» What you will do
The answer is the data repeated in full, with no pictures included.

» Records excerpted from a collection
*** Block opens ***
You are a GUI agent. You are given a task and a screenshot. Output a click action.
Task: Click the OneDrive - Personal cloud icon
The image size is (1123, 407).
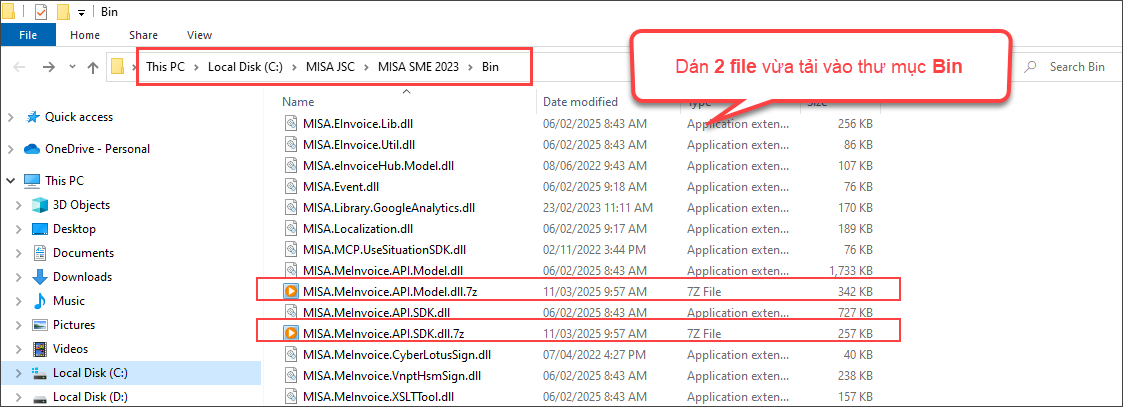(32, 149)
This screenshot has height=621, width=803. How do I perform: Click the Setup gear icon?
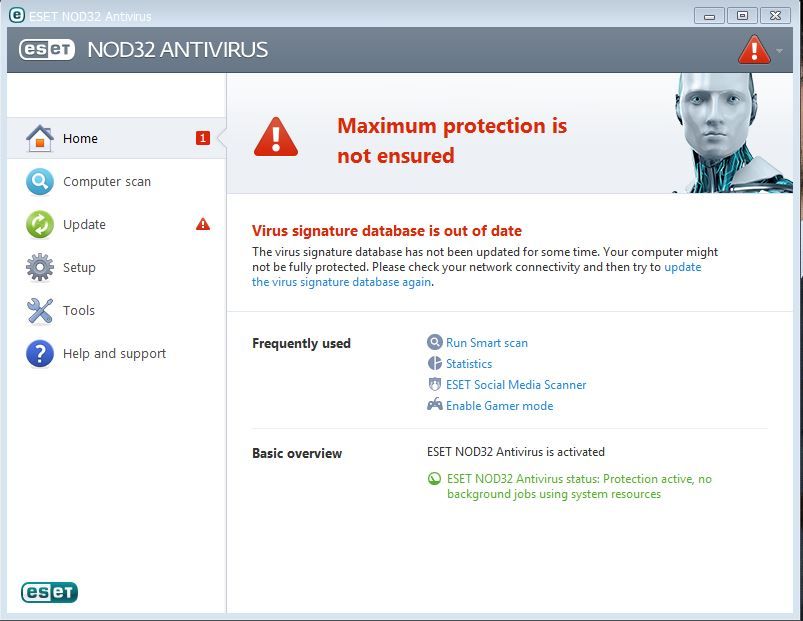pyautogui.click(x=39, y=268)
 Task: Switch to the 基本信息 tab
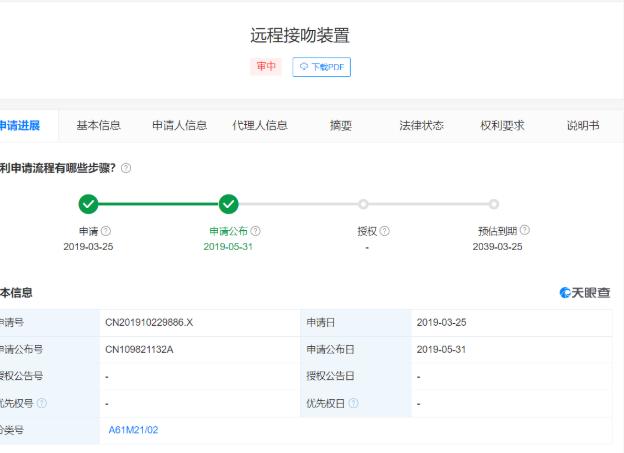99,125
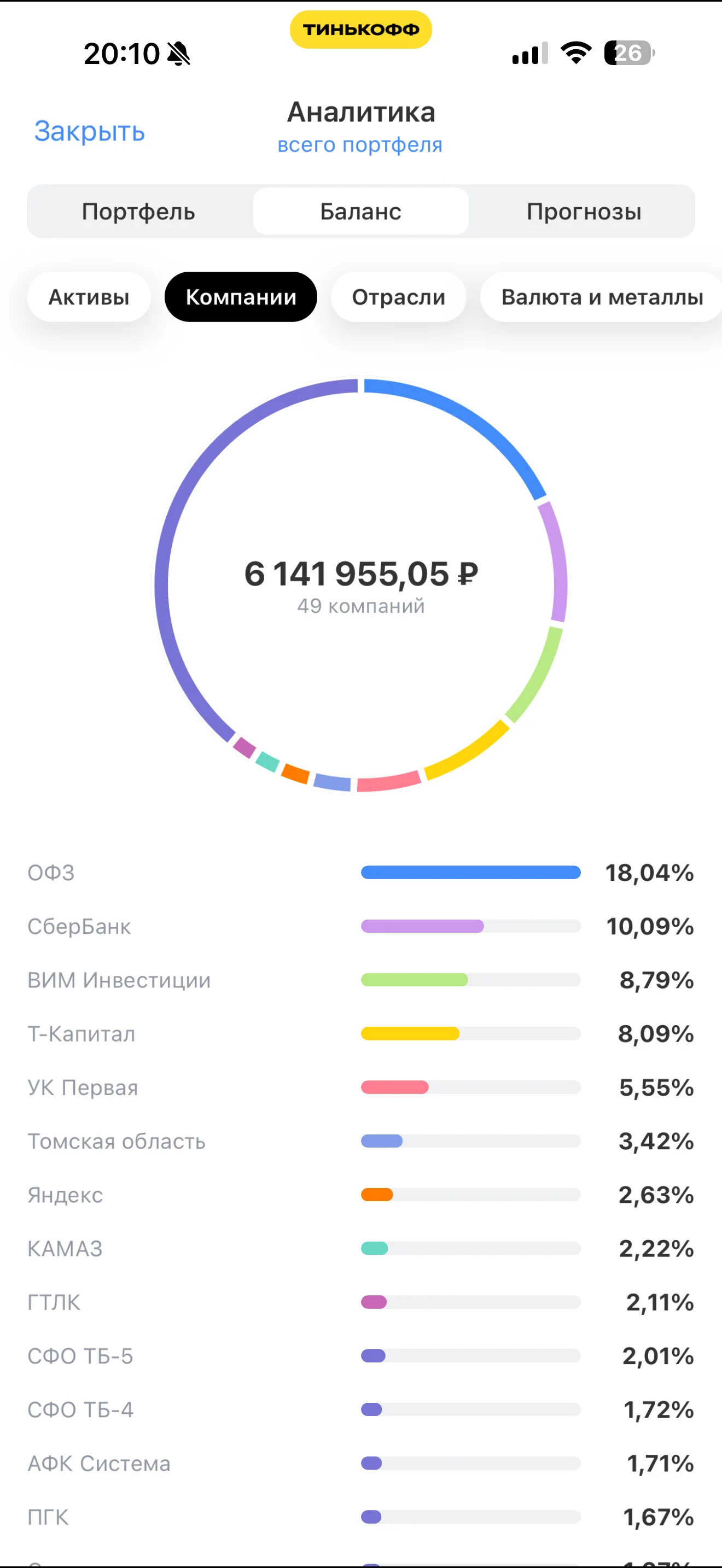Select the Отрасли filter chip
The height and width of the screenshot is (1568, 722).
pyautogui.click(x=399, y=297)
*** Block closes ***
» Result of the exercise
You are a GUI agent. You are given a task and a screenshot. Output a click action.
Task: Click the OneDrive - Personal cloud icon
The image size is (1123, 407).
(32, 149)
This screenshot has height=621, width=803. How do I perform: Click the Setup gear icon?
pyautogui.click(x=39, y=268)
 Task: Switch to the 基本信息 tab
99,125
Select the Отрасли filter chip
The height and width of the screenshot is (1568, 722).
pyautogui.click(x=399, y=297)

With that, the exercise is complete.